- The Thurgau Administrative Court granted partial access to the medical history: Only medically mediated disclosure limited to information necessary to clarify an alleged treatment error leading to death.
- The right to information on data protection (Art. 8 FADP) does not pass to heirs; the complainant cannot derive comprehensive access or release from professional secrecy from this.
The brother of a person who died as a result of complications from medical treatment requested information from the hospital in question. However, the competent authority, the Department of Finance and Social Affairs, refused to release him from the obligation of medical secrecy (StGB 321 No. 2). The Administrative Court of the Canton of Thurgau rejected the appeal against this decision (Decision of the Administrative Court VG.2015.126/E of November 18, 2015) well, because it weighted the interest in information about the treatment higher than the lower court. However, the disclosure had to be limited to what was necessary and had to be made vicariously through a physician:
6.4 With regard to the interests of the deceased, however, it cannot be assumed in principle that he, even if he was closely associated with his brother as well as with his life partner and their common son, would have permitted solely on the basis of this circumstance that his medical history be made fully and without restriction accessible to his brother or his immediate family (cf. in this regard also the judgment of the Federal Supreme Court of 26 April 1995 in Pra 85 [1996] No. 94 E. 3). However, it must be assumed that the clarification of the question of whether he died due to incorrect treatment is in the presumed interest of the deceased person. The weighing of the interests in the present case therefore only allows for a Partial disclosure of medical history with regard to those data that are directly related to the death and are necessary to assess whether a treatment error at the K led to the death of C sel. However, this precludes the complainant from inspecting the complete medical records. The same also applies to his attorney, who cannot at the same time also protect the conflicting interests of the deceased. However, the conflict between the interest in inspection and the interest in secrecy can be resolved by granting the requested inspection of the medical history to a doctor whom the complainant can appoint himself, but who must have a professional license to practice in Switzerland so that the professional and personal qualifications are ensured. Art. 8 para. 3 FADP also provides for the communication of medical data to the data subject via a physician. The latter may only inform the complainant about the content of the medical history to the extent that the interest in inspection requires, which in the present case is limited to the question of whether a treatment error led to the death of C sel. (cf. also the decision of the Schaffhausen Higher Court of 22 December 1989, ZBl 91/1990 p. 364 ff.). The appeal is therefore to be approved in the sense of the contingent application. The medical records of C sel. are to be handed over to a mediating trusted medical person on behalf of the complainant.
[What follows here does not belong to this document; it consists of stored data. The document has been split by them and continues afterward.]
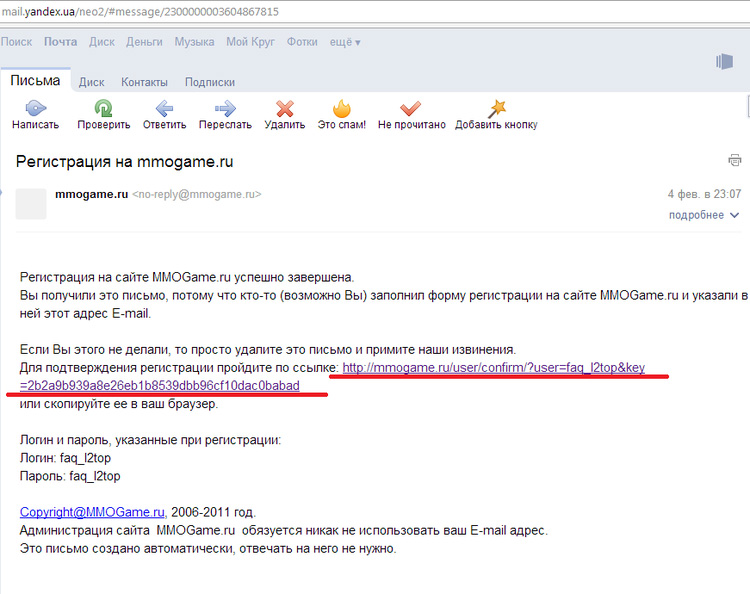Mark message with Это спам! icon

[341, 108]
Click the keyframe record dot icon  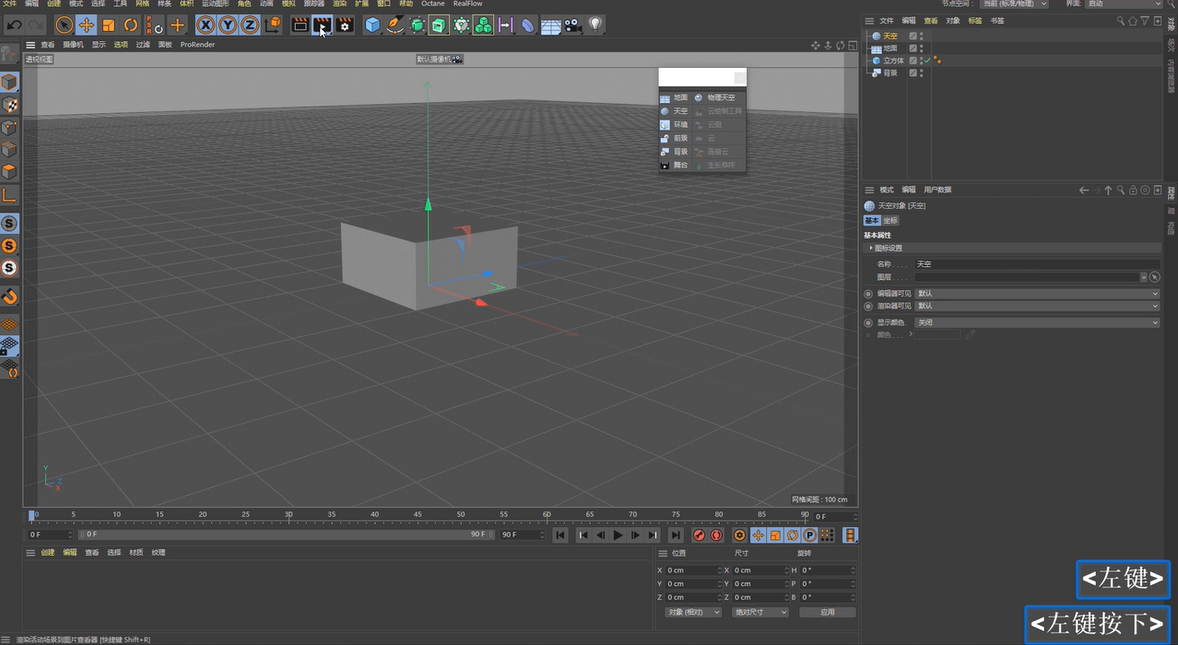pos(700,535)
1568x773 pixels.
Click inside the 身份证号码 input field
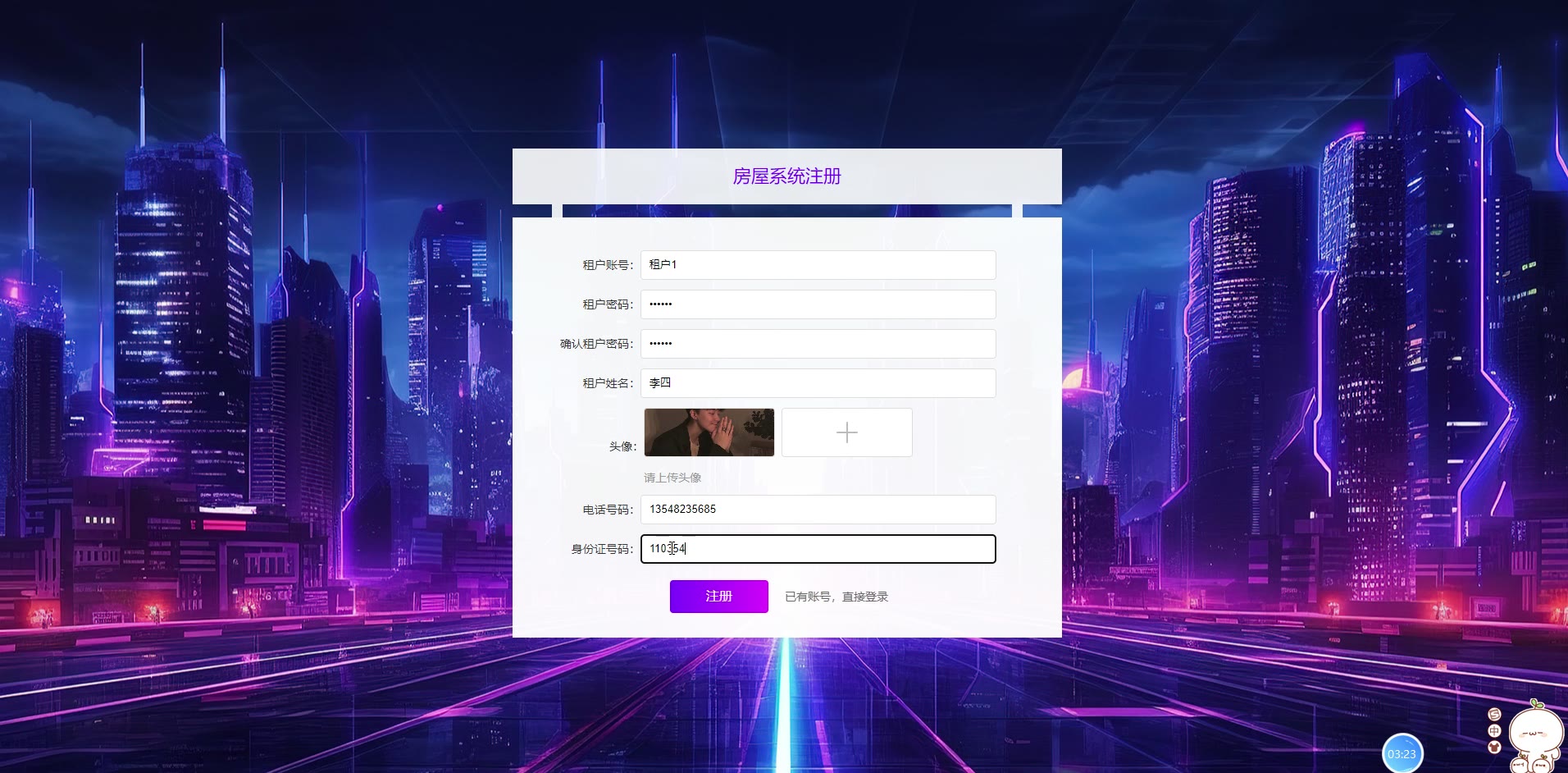pyautogui.click(x=818, y=549)
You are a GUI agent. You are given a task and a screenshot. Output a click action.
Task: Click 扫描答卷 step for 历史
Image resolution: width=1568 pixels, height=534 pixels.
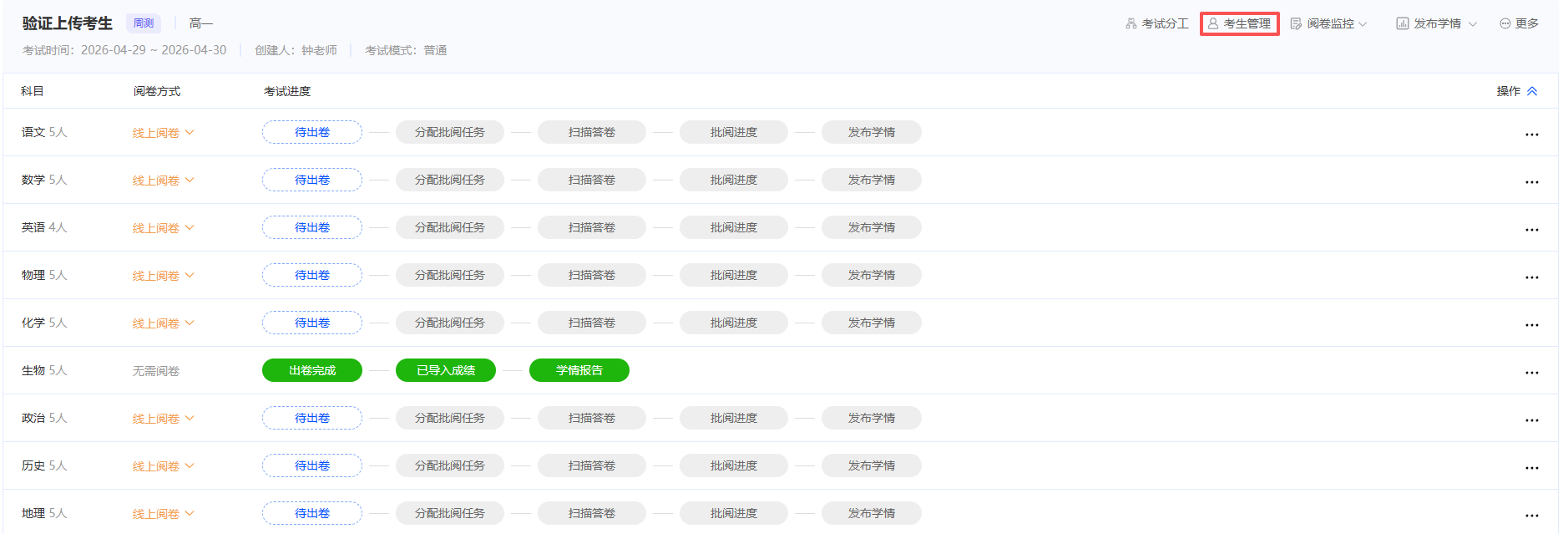pos(592,465)
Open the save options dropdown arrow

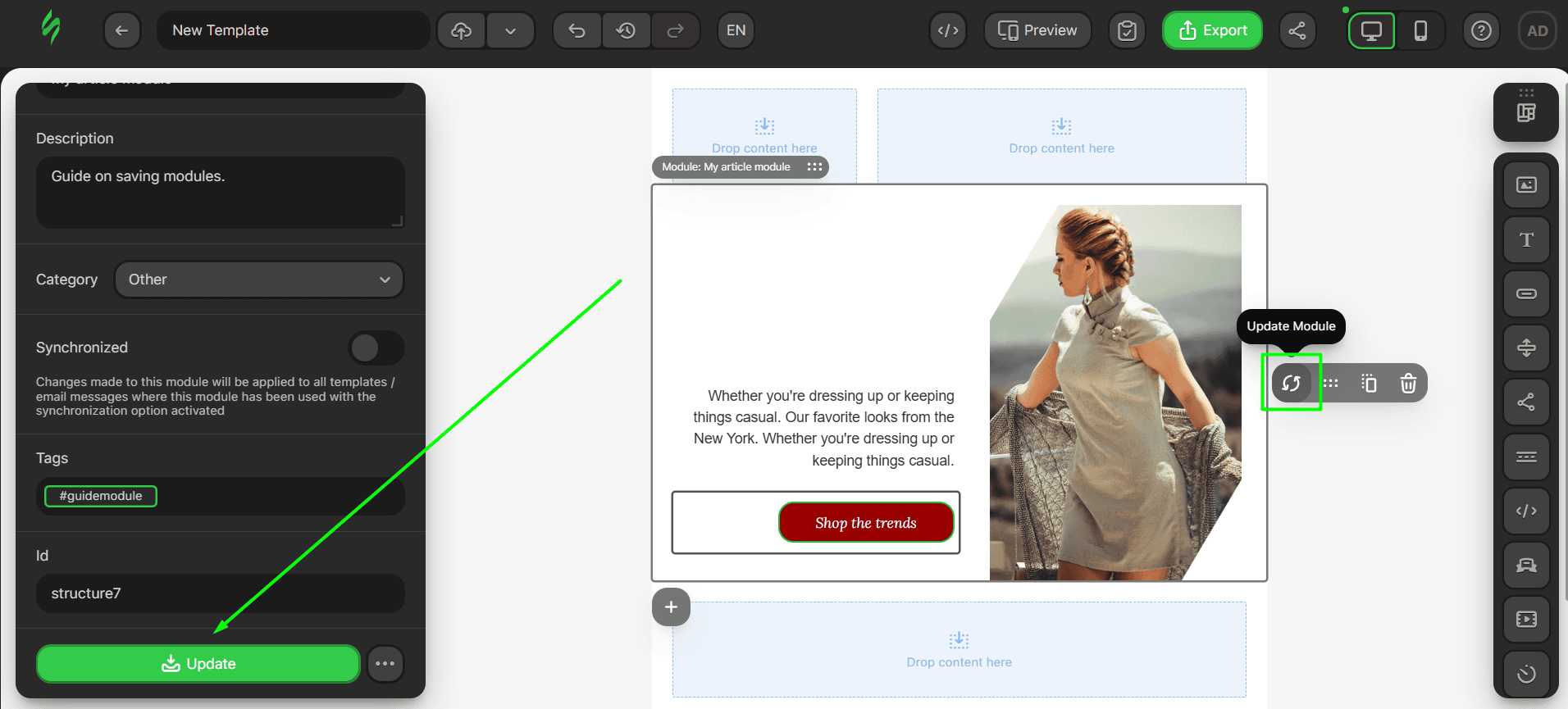tap(510, 30)

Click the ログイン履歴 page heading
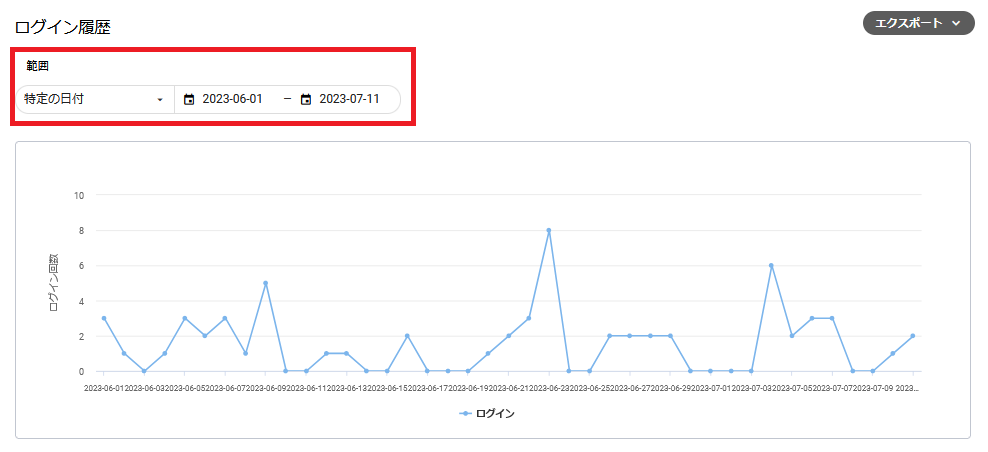coord(62,27)
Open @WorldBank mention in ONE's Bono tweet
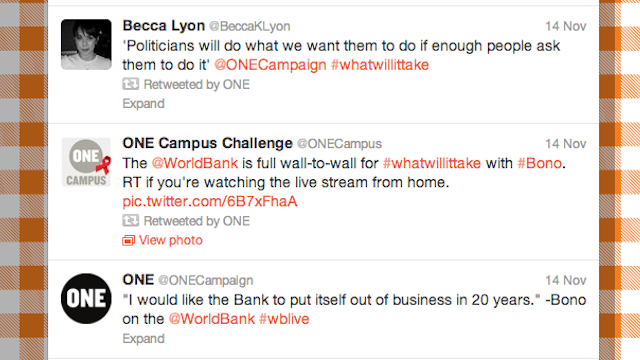Viewport: 640px width, 360px height. (x=212, y=319)
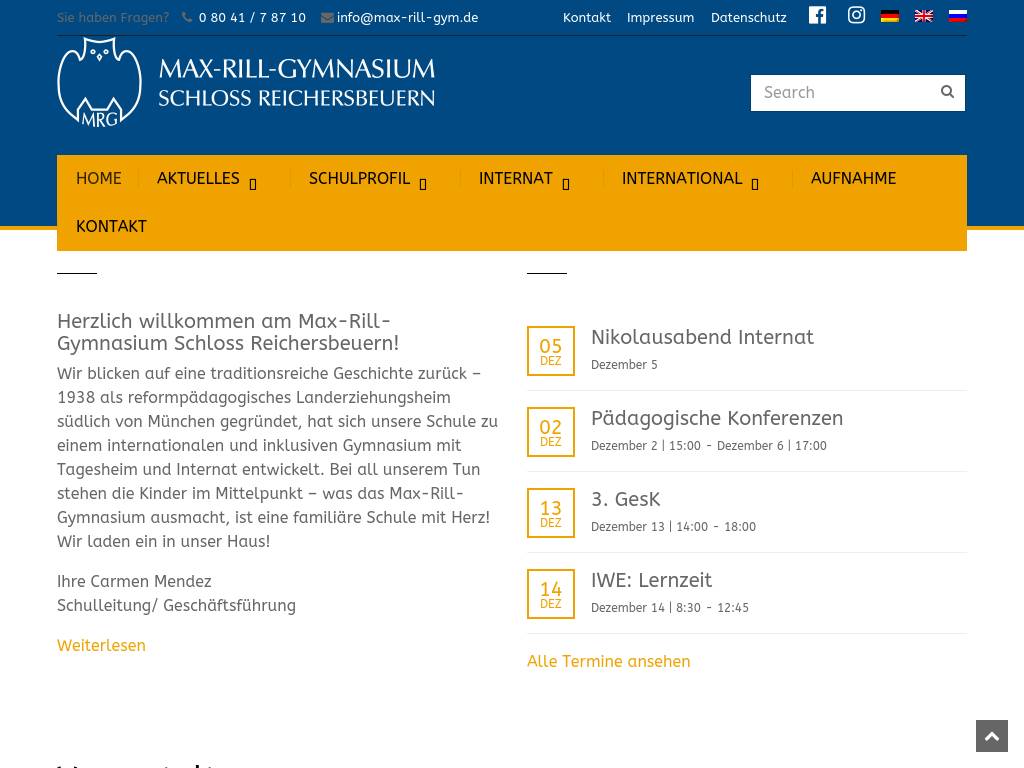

With reference to the right to information under Art. 8 DPA, which was also invoked by the brother, the VGer TG held here (as also the Insurance Court TG in the decision VV.2015.142/E of 1 July 2015) states that the right to information does not pass to the heirs and, in accordance with the Case law of the Federal Supreme CourtThe court ruled that the objective of the proceedings, namely the inspection of medical records, was not in line with the right to information:
4 The complainant relies first of all on Art. 1 para. 7 VDSG for the release from medical professional secrecy. However, this is contradicted by the fact that the right to information under data protection law does not pass to the heirs. As the Federal Court stated in BGE 140 V 464 E. 4.2, the right to information under Art. 8 FADP is intended to enable the data subject to exercise his or her other data protection rights.. This also applies to Art. 1 VDSG, which regulates the modalities of the right to information. Thus, the objective in the present proceedings is also not consistent with the corresponding provisions of the DPA and the VDSGTherefore, the complainant cannot derive anything in his favor from the right to information under data protection law. In this respect, it can be left open whether there is any legal basis at all for Art. 1 (7) FADP, which Urs Maurer-Lambrou and Simon Kunz clearly deny in the Basler Kommentar, Datenschutzgesetz/Öffentlichkeitsgesetz, 3rd ed., Basel 2014, in para. 6 on Art. 2 FADP.